A new joint report by the Economic Policy Institute and the Center for the Study of Child Care Employment (CSCCE) at the University of California, Berkeley, finds that California’s early care and education (ECE) system is drastically underfunded. The report addresses low teacher pay and inadequate financial and professional supports for ECE in order to give working parents dependable, affordable, and high-quality child care—in a plan which could be replicated nationally.
The report’s authors, EPI Senior Economist Elise Gould, CSCCE Co-directors Marcy Whitebook and Lea J.E. Austin, and EPI Data Analyst Zane Mokhiber propose a budget with an annual cost of $29.7–$75.4 billion, or $30,000–$37,000 per child. Additionally, because of the increased demand anticipated when the system is in place, the authors estimate an additional one-time investment for recruiting and training of teachers of $3.0–$9.7 billion.
“Policymakers and other stakeholders have the opportunity to ensure that teaching young children, performed mostly by women of color, is valued and respected. Unfortunately, low pay and poor working conditions reduces the quality of care that children receive,” said Gould. “Young children, families, and workers all deserve an early child care and education system that works for them.”

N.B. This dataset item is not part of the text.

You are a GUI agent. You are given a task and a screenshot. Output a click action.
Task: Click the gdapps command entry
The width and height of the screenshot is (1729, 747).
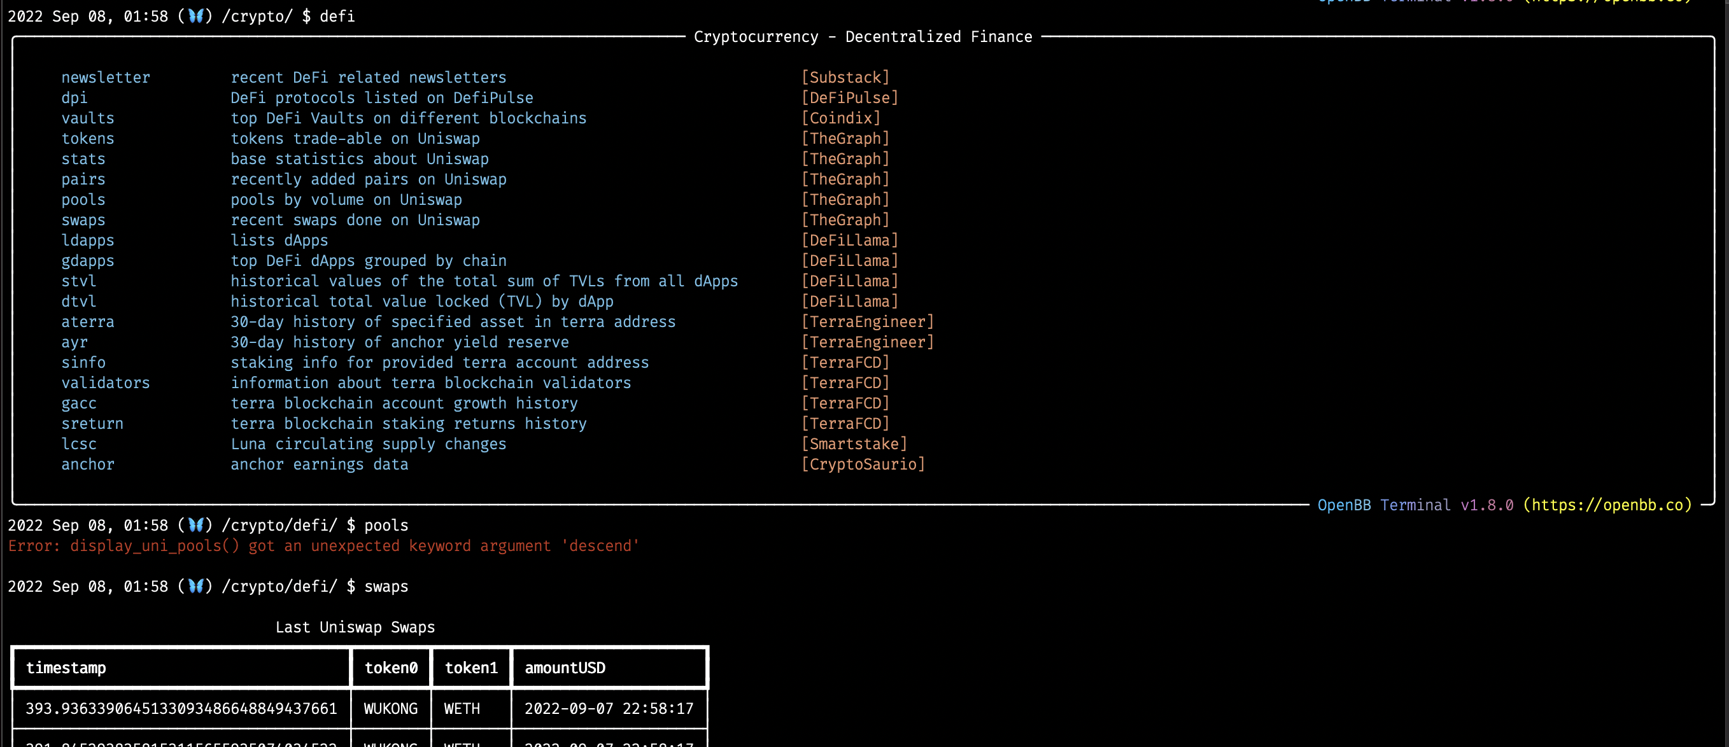click(x=87, y=260)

The report also lays out principles for an effective ECE system, which includes offering teachers fair good wages, benefits, and working conditions, limiting classroom size, and providing teachers time to address other professional responsibilities, such as planning activities and communicating with parents.

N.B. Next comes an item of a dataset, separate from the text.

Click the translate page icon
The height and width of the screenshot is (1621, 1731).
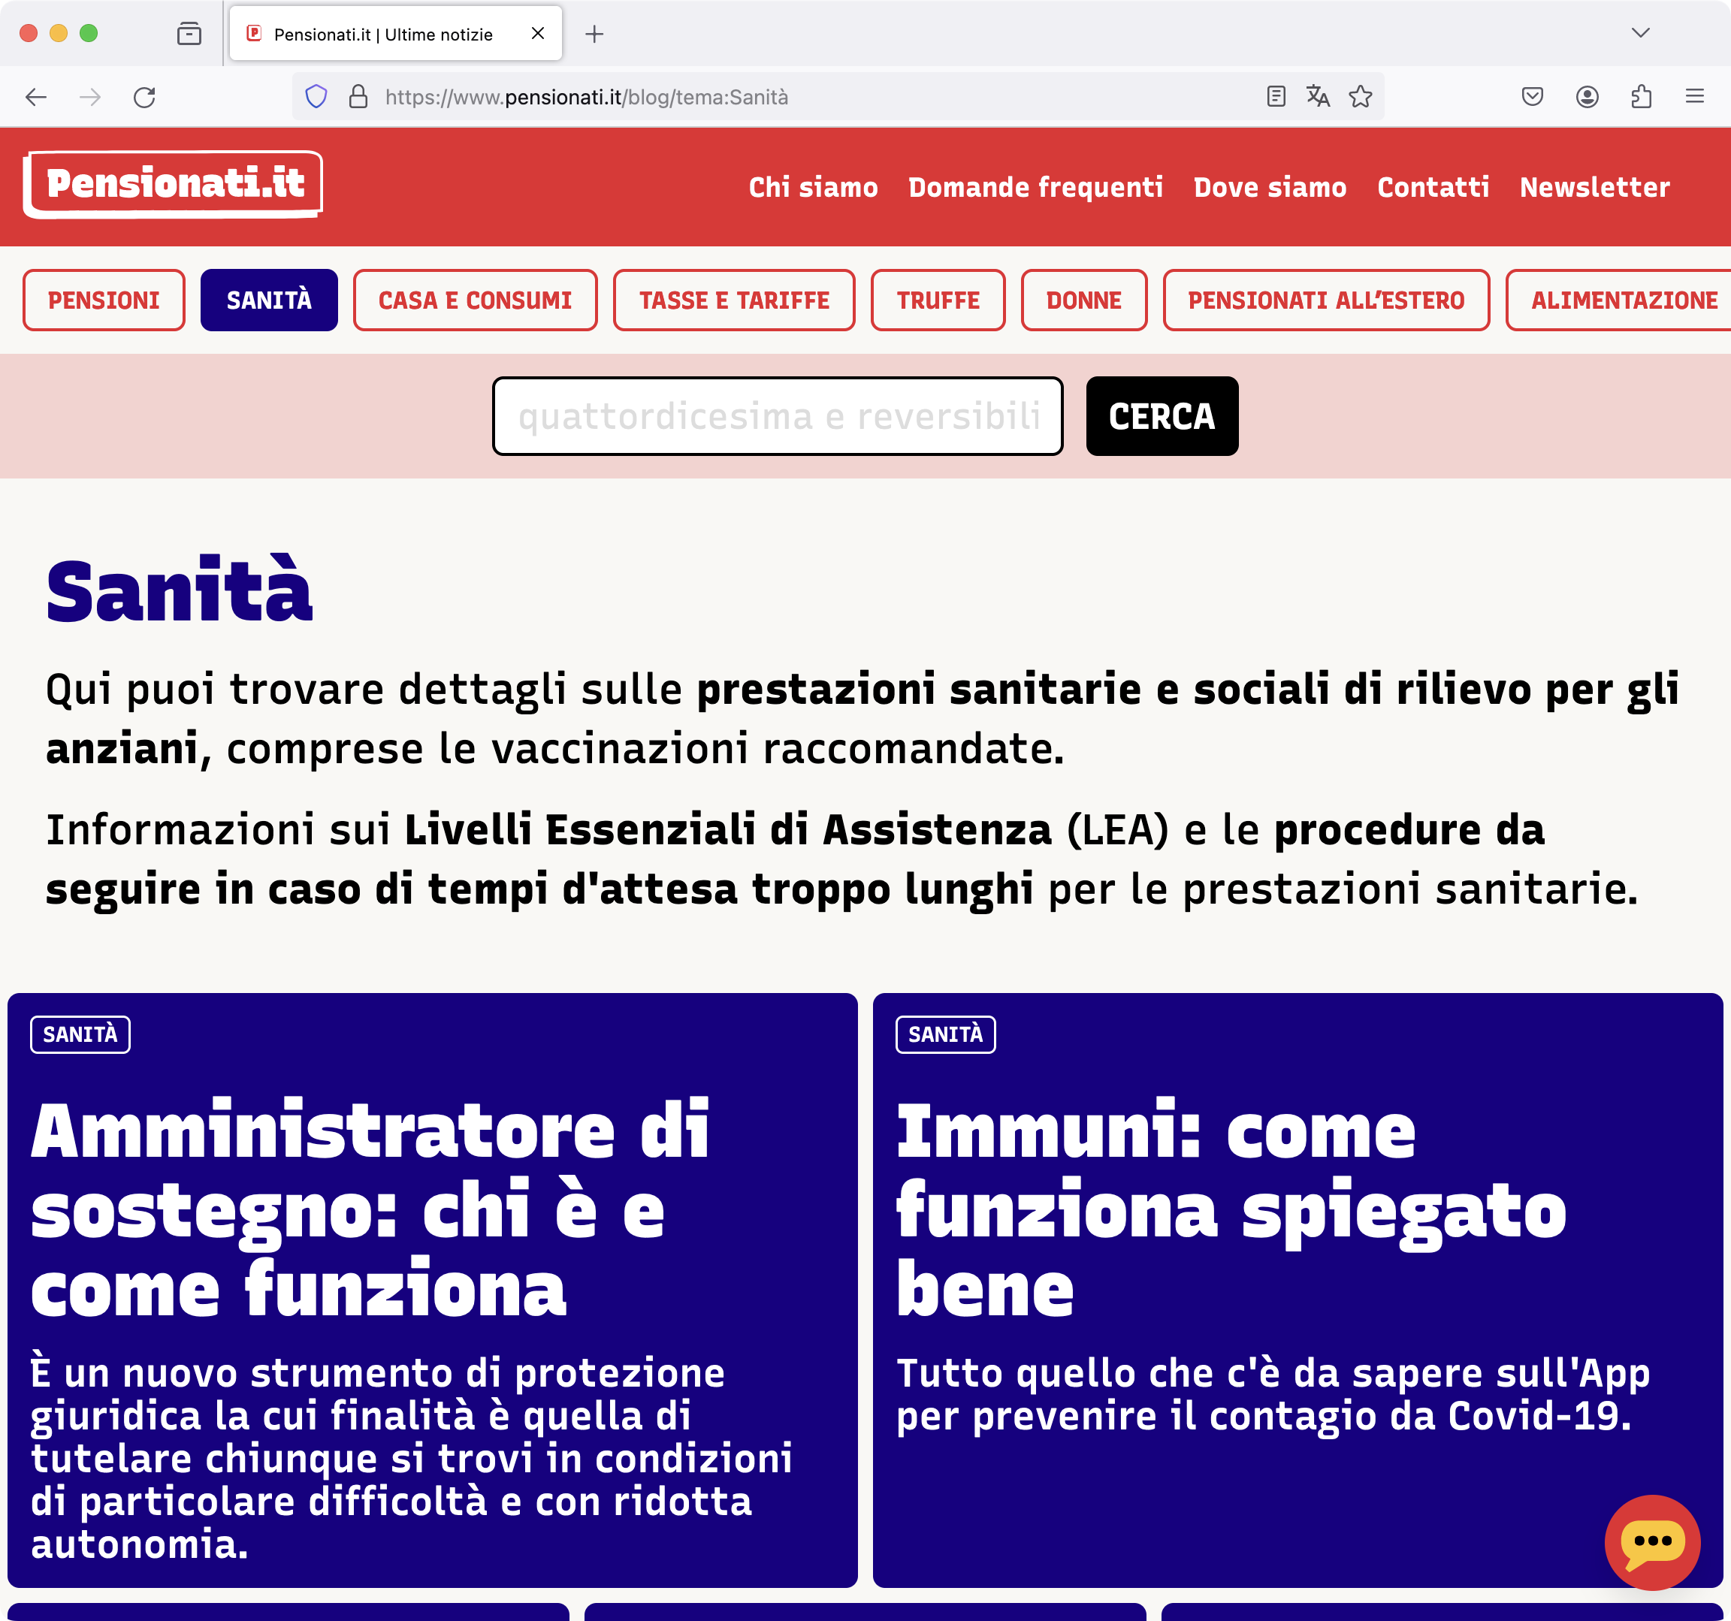(1317, 97)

The authors argue that this plan will ensure California has a skilled and stable ECE workforce that can deliver high-quality services and meet growing demand. Instituting this model would also remove barriers to work and increase employment and earnings among parents, particularly mothers. Children entering older grades with a solid early childhood foundation will be more likely to be successful in school. Further, adequate levels of funding to support education and professional development for early educators can help address wage disparities within the occupation and relative to teachers of older children. Finally, investing in the true costs of quality early care and education services would create opportunities for those young people who would gladly pursue a career in ECE—if it offered a pathway to the middle class, rather than poverty.
“It’s well-documented that the workforce heavily subsidizes the cost of early care and education services with their low wages,” said Whitebook. “Let’s get over sticker shock and be realistic about the cost when educators are justly paid.”

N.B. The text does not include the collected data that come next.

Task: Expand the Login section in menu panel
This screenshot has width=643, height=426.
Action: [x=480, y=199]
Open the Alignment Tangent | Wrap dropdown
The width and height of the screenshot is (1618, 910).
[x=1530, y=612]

Today also marks the release of EPI’s latest series of interactive fact sheets that detail the high cost of child care in every state. Using the most recent data available from a variety of sources, EPI examines how the cost for infant and four year-old care fits into a family’s typical budget, how it can be out of reach for even middle-income families, and is often more expensive than rent and in-state tuition for a four-year public college. The fact sheets also provide details on how much better off families and the economy would be in each state if there was an ambitious investment in high quality and affordable care as detailed in the report.